3.2.2 Aan- en uitbouwen en bijgebouwen
Voor het bouwen van aan- en uitbouwen en bijgebouwen gelden de volgende regels:
-
a. aan- en uitbouwen en bijgebouwen mogen zowel binnen worden gebouwd als ter plaatse van de aanduiding 'bijgebouwen' (bg);
-
b. de gezamenlijke oppervlakte bij een hoofdgebouw ter plaatse van de aanduiding 'bijgebouwen' (bg) mag per bouwperceel niet meer bedragen dan 75 m2;
-
c. de maximaal te bebouwen oppervlakte voor zover ter plaatse van het 'bouwvlak' gebouwd, wordt niet in mindering gebracht op de in dit lid b aangegeven oppervlaktemaat;
-
d. de goothoogte mag niet meer dan 3,5 m bedragen met dien verstande dat de goothoogte nooit meer mag bedragen dan de goothoogte van het bijbehorende hoofdgebouw;
-
e. de bouwhoogte mag maximaal 4,5 m bedragen indien het dak wordt uitgevoerd in de vorm van een kap;
-
f. de bouwhoogte mag maximaal 3,5 m bedragen indien de aan- en uitbouw of bijgebouw plat wordt wordt afgedekt.
3.2.3 Nutsvoorzieningen
Voor het bouwen van gebouwen ten behoeve van nutsvoorzieningen gelden de volgende regels:
-
a. de maximale hoogte mag niet meer dan 3 meter bedragen;
-
b. de oppervlakte mag niet meer dan 15 m2 bedragen.
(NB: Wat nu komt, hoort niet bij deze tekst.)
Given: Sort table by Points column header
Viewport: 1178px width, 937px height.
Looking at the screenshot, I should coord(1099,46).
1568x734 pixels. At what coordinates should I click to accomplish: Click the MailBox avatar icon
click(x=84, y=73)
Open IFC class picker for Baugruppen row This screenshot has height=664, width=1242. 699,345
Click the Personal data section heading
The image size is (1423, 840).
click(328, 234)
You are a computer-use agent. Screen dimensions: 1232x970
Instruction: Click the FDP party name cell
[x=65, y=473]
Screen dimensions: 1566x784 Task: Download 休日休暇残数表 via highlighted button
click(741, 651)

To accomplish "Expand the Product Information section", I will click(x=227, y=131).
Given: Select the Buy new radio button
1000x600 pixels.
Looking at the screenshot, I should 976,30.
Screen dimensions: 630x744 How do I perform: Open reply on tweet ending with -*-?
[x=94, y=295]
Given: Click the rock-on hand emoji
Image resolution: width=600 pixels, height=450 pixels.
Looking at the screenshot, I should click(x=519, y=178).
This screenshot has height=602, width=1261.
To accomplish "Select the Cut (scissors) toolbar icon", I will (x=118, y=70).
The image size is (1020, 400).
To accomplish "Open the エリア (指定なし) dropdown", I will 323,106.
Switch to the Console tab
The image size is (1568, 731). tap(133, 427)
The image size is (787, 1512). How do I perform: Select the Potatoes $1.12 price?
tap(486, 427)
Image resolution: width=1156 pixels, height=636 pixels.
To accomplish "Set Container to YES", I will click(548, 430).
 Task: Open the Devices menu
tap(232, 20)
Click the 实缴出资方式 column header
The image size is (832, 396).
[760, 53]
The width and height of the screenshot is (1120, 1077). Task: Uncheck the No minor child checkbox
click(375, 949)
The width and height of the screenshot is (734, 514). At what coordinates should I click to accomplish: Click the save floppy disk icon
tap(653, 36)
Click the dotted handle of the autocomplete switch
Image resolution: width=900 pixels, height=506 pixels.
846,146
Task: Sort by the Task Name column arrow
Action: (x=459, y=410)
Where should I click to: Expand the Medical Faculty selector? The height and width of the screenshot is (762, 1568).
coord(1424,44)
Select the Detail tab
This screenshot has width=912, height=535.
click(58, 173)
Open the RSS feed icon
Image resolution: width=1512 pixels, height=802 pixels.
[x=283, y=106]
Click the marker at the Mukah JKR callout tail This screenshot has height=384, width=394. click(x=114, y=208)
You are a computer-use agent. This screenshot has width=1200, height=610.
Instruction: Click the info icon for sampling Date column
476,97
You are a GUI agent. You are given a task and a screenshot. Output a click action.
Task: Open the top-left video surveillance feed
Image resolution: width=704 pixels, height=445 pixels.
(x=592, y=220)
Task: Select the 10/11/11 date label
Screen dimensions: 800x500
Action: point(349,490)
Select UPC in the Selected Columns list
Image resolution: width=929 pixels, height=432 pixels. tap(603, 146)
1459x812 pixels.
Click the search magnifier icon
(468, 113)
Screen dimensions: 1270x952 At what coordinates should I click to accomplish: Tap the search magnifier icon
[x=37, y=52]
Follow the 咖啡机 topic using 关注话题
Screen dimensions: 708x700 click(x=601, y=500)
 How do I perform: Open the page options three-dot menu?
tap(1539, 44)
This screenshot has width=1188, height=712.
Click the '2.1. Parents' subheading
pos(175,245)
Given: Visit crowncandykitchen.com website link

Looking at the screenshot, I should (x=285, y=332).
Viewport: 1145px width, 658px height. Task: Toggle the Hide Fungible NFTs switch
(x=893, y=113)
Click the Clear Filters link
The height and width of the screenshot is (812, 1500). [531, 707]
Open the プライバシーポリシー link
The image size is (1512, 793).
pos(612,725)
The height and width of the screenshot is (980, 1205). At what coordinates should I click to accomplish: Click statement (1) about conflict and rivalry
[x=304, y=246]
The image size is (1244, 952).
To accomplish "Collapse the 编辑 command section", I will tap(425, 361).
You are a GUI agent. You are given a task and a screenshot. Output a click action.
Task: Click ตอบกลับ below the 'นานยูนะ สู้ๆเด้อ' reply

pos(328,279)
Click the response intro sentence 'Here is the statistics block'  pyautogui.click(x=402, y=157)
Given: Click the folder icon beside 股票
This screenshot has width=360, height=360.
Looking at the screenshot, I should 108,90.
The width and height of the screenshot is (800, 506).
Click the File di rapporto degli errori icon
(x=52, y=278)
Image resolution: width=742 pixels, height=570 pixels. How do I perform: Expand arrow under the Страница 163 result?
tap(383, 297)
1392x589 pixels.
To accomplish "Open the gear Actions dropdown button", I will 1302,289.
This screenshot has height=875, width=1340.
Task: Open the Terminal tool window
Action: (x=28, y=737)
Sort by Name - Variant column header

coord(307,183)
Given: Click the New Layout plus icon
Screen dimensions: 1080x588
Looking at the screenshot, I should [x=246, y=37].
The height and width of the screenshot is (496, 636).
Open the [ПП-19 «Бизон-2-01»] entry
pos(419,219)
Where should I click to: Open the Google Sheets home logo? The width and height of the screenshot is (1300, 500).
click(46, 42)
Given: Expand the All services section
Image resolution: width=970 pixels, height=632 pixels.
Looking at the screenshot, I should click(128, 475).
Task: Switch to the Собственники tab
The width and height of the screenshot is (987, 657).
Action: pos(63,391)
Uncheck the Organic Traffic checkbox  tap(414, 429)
3.2.4 Bouwwerken geen gebouwen zijnde
Voor het bouwen van bouwwerken, geen gebouwen zijnde, gelden de volgende regels:
-
a. erf- en terreinafscheidingen mogen uitsluitend worden gebouwd binnen het bouwvlak achter het verlengde van de voorgevelrooilijn en ter plaatse van de aanduiding 'bijgebouwen';
-
b. de maximale bouwhoogte van de erf- en terreinafscheidingen is 2 m;
-
c. de maximale bouwhoogte van overige bouwwerken, geen gebouwen zijnde, is 2 m.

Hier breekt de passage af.